* [Given passage]
- - -
Tuesday, June 30, 2009

Paycheck Liberation Day

Today is a day I've been dreaming of for nearly two years, since September 2007 when I wrote my first astonishingly large check to Benny's Dinosaur Preschool.

I am forever grateful to this amazing school. Those teachers have pretty much raised Benny during the week after I returned to newspaper work. This year it received 80 applications for a handful of spots for the 2009-2010 year. But it wasn't cheap. For two years, my first paycheck of each month has been the Dinosaur School paycheck. This year, the amount of that paycheck and the amount of monthly tuition has been eerily similar.

Until today.

Today I received my June 30 paycheck and clutched it to my chest, resisting the impulse to shout "Mine! All mine!" For last month's tuition payment was our last. Our security deposit will pay the July tuition and this August Benny starts attending public school.

I never thought we'd make it. Now I know how parents feel after they put a kid through college. (What I've paid the Dinosaur School would finance two years at a pretty nice college.) I spent $250 we really didn't have on a personalized tile for the school's new mural. The tile will include our names and the dates Benny attended. I wish we could put the total dollar amount there too.

So what will we do with the extra money? My plans are pretty dull. First we'll go on a short vacation in August to Mt. Lassen Volcanic Park. Then I'll buy Benny back to school stuff and go on a (controlled, I hope) spending spree. Then we'll plump up our savings. We also plan to move to a larger apartment next year.

Yay!

Friday, June 12, 2009

Clueless Business Timeline 2008

Sometimes families have a lot going on and don't notice the biggest economic events. We were no exception. I gathered a timeline of major financial events in 2007-2009 and added what my family was doing at the same time. My conclusion: yes, we really were that clueless.
- - -
* [Provided material]
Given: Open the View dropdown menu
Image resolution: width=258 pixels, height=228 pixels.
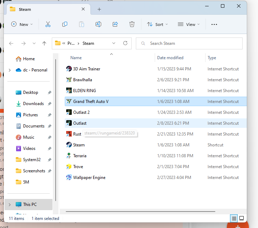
- - -
* [Tasks to complete]
1 – In the blog excerpt above:
(a) How many applications did the preschool receive for the 2009-2010 year?
(b) How much was spent on the personalized tile for the school's new mural?
(c) Where is the short August vacation planned?
2 – Write out the part of the blog excerpt that starts with "Tuesday, June 30, 2009" and goes on through "been eerily similar.", word for word.

* [Task-by-task results]
1 –
(a) 80
(b) $250
(c) Mt. Lassen Volcanic Park

2 –
Tuesday, June 30, 2009

Paycheck Liberation Day

Today is a day I've been dreaming of for nearly two years, since September 2007 when I wrote my first astonishingly large check to Benny's Dinosaur Preschool.

I am forever grateful to this amazing school. Those teachers have pretty much raised Benny during the week after I returned to newspaper work. This year it received 80 applications for a handful of spots for the 2009-2010 year. But it wasn't cheap. For two years, my first paycheck of each month has been the Dinosaur School paycheck. This year, the amount of that paycheck and the amount of monthly tuition has been eerily similar.